Available data:
+===+
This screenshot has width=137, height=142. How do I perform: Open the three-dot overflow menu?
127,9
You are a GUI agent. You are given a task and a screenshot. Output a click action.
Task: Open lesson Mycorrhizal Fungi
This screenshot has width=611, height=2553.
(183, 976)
+===+
Each record is to be restated word for word.

The completed task:
This screenshot has width=137, height=142. How do I perform: Open the three-dot overflow menu?
127,9
You are a GUI agent. You are given a task and a screenshot. Output a click action.
Task: Open lesson Mycorrhizal Fungi
This screenshot has width=611, height=2553.
(183, 976)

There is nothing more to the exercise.